Start DATA TO USE

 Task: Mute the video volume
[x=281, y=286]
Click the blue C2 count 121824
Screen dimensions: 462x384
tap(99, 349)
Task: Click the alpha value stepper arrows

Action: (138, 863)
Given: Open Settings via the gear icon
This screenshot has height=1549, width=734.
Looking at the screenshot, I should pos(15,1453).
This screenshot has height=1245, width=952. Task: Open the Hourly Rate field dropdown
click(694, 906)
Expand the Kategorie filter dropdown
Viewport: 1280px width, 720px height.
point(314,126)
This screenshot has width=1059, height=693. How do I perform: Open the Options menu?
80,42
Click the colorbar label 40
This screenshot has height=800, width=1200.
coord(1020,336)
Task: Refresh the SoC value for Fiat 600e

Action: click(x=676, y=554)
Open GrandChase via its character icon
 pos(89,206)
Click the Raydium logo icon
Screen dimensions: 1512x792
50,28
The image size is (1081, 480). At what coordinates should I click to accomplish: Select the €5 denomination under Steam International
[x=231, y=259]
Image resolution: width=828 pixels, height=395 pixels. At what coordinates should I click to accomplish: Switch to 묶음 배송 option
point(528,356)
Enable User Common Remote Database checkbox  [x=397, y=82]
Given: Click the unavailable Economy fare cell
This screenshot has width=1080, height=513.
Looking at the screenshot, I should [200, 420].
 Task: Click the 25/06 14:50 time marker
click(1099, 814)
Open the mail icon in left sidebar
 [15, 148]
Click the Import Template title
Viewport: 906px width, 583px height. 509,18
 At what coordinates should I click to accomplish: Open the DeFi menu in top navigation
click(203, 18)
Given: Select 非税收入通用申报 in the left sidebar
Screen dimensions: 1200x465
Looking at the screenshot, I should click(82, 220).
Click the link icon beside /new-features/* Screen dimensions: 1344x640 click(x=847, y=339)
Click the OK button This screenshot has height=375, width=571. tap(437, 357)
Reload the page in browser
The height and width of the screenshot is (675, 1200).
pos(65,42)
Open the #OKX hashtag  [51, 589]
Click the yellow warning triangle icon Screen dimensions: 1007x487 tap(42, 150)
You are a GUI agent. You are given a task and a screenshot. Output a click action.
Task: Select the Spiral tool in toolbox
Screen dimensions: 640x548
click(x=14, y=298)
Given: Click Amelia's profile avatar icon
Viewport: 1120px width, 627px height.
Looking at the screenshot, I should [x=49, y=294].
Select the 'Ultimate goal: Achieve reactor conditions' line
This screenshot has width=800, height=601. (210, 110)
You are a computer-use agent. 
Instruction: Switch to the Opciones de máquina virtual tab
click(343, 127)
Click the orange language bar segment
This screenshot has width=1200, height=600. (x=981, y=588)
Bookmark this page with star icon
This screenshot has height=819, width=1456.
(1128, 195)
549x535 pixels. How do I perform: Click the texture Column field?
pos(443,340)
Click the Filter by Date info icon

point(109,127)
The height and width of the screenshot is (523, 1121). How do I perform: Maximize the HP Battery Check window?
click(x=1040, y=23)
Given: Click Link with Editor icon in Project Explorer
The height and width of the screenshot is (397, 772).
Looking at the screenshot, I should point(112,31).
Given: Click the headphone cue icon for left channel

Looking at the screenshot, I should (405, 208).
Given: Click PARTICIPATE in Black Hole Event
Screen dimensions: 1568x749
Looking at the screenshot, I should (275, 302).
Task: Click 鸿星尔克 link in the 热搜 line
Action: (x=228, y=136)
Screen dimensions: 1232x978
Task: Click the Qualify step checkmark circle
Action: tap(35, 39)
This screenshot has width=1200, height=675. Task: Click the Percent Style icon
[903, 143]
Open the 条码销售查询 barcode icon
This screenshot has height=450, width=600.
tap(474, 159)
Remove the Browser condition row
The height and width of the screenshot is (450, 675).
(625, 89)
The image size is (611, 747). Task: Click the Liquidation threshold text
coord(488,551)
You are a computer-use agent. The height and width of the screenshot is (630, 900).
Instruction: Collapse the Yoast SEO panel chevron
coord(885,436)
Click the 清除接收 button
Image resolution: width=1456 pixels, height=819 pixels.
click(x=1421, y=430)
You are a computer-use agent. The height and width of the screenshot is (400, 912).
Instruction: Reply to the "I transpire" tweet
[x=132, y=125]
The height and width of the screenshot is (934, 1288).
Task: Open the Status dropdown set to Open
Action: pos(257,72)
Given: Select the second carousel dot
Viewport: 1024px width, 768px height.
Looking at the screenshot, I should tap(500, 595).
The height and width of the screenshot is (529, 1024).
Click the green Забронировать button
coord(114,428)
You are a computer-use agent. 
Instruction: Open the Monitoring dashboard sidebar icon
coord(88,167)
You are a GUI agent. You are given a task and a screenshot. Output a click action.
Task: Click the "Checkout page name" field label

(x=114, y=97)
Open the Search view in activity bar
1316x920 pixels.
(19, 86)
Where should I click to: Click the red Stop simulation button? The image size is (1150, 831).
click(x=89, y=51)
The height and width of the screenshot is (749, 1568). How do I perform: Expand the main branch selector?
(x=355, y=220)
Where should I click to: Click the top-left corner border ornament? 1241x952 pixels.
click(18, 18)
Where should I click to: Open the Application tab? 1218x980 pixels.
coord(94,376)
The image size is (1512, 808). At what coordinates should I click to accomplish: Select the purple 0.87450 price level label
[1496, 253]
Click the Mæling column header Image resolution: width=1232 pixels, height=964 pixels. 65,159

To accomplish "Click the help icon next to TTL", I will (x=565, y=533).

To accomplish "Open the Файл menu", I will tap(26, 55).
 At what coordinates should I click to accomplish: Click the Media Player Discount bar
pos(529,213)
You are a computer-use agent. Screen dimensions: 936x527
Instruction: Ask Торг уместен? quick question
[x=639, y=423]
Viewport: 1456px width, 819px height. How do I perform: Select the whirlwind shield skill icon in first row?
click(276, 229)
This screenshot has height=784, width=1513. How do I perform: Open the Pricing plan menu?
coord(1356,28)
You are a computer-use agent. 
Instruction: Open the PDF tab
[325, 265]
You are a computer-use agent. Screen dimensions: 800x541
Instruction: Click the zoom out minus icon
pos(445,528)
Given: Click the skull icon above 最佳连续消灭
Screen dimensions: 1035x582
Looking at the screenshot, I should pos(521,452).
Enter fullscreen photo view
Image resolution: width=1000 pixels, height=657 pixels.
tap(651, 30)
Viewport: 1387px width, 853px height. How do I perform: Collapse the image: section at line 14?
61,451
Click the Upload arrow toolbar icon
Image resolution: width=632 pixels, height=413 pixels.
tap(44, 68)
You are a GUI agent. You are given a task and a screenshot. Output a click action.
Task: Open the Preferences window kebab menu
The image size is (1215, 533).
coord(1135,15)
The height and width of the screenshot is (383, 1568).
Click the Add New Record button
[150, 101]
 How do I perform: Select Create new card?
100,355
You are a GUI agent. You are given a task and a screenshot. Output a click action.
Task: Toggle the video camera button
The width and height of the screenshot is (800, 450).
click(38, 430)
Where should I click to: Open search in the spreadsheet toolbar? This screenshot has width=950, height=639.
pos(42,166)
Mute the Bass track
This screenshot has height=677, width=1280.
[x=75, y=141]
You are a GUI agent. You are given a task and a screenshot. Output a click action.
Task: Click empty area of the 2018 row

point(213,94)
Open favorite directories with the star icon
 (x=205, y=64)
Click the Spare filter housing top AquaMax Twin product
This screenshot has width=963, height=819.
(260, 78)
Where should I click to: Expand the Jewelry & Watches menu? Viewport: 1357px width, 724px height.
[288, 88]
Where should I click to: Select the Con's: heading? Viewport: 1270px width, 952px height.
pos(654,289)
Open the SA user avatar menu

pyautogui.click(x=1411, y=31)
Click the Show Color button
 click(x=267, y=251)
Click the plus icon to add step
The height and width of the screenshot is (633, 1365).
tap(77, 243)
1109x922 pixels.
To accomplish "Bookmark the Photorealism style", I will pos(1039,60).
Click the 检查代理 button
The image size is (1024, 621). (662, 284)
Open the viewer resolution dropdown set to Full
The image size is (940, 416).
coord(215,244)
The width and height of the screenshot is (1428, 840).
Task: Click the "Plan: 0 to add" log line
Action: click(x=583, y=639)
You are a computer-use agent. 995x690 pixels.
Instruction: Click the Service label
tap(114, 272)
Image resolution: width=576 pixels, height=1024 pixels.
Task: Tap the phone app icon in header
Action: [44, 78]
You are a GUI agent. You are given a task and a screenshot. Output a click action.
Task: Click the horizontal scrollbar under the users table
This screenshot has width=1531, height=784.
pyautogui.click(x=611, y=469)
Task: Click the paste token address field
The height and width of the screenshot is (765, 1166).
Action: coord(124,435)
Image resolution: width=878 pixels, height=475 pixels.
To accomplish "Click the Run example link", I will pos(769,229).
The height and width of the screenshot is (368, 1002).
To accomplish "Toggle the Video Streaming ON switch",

End DATA TO USE

▶ **TASK DIRECTIONS**
Give the entries from the very start through the line containing "Looking at the screenshot, I should pos(15,1453).", both ends included, as a numbered list with blank lines left out.

▶ **COMPLETE RESPONSE**
1.  Task: Mute the video volume
2. [x=281, y=286]
3. Click the blue C2 count 121824
4. Screen dimensions: 462x384
5. tap(99, 349)
6. Task: Click the alpha value stepper arrows
7. Action: (138, 863)
8. Given: Open Settings via the gear icon
9. This screenshot has height=1549, width=734.
10. Looking at the screenshot, I should pos(15,1453).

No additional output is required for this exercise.